Labour MP Shahid Malik, who is suing the Dewsbury Press for libel damages, has told the High Court that he had spoken out against Islamic extremism more than anyone else in the UK.
Malik, the first British-born Muslim MP, says the weekly Dewsbury Press published accusations from a Tory rival that he was an “extremist” running a “military campaign” in the May 2006 local elections to persuade Asian voters to support their “Muslim brothers”.
The claims centre on a letter sent to the paper by Tory candidate Jonathan Scott in the wake of the election, in which he lost his seat to Labour, and an interview with Scott a week later.
However, giving evidence today at London’s High Court, he told Mr Justice Eady and jury: ‘I think I have spoken out more on extremism, especially in Islam, than anybody else in this country.

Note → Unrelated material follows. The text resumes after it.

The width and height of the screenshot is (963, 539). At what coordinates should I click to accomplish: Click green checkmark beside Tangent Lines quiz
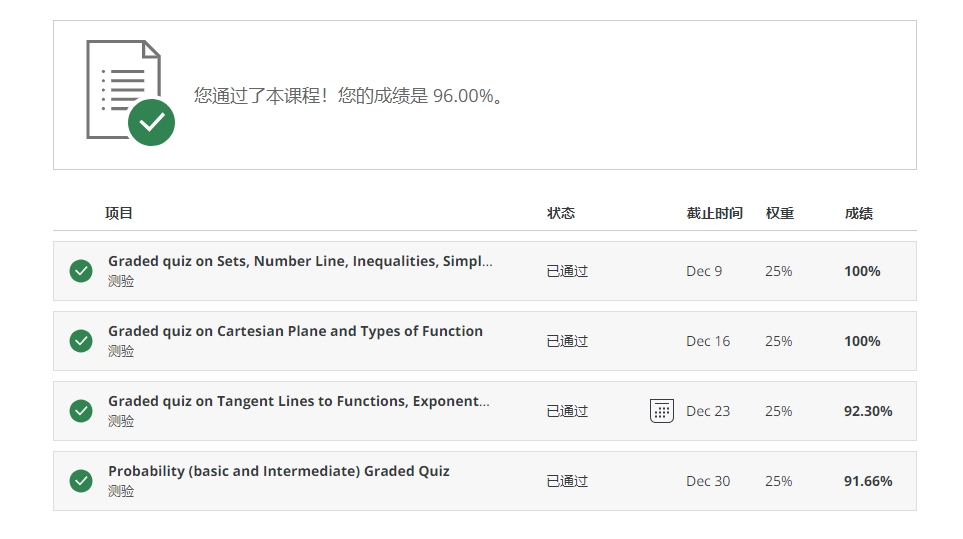81,411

‘Certainly, if you look at the media over the last two years, you will find I have been very outspoken.
‘I have fought for many years against extremism, both the BNP and in the Name of Islam, which I don’t accept.”
He said he was one of the first people to tell cleric Abu Hamza to leave the country if he did not like it here, and added that he had in the past said: “If you want sharia law, go to Saudi”.
Under cross-examination by the paper’s counsel Jonathan Crystal, Mr Malik said that the comments by the defeated Tory candidate were “the worst racial stereotypes” and demonstrated that Mr Scott saw the issues through a “racial prism”.
He added that it would be “outrageous, disgraceful and unacceptable” for Asian voters to be told to vote for their Muslim brothers.